Nas duas últimas décadas cresceu a sátira sobre a “forma de minerar” no país. Os que pensam criticamente o setor vão formando um campo popular decorrente das afetações do padrão mineral, entre outras questões da sua origem, e estimulam o debate de que nós não somos “um país minerador”, mas “minerado”. Isso porque os efeitos geofísicos das minas e das diversas formas de minerar ficam cá, mas o numerário, quase todo, vai embora.
Essa lógica perversa se torna evidente pelo modo de agir incontrolável da indústria da mineração de contínuo fator na demanda emergencial – do desenvolvimento e progresso do capital – que lhe escapou sem ordem de chegada para um sem-fim de conflitos, mensuráveis na economia pátrio e nos muitos enclaves e embaraços institucionais à luz de outras demandas da sociedade brasileira.

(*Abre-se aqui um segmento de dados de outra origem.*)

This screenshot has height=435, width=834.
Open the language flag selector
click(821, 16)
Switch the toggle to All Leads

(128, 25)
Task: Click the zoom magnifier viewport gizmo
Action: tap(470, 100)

Estamos submetidos à rotina abrupta do ato de minerar que não tem paralelos na nossa história recente. Uma indústria que não tem a quem dar satisfação, pois age sobre destroços, na rolagem do capital, numa absorvência sempre de fora para dentro e em manuseio empresarial sem concorrência.
Não fosse o desconforto dos rompimentos de barragens entre os anos 2015 e 2020, a sua avalanche de violações ainda lhe permitiria se notabilizar uma vez que mera e compensável questão ambiental pelas corporações mediáticas e nos vários e ostensivos encontros do setor, das suas revistas ideológicas, assim uma vez que pelas inúmeras associações e entidades de classes do seu interesse.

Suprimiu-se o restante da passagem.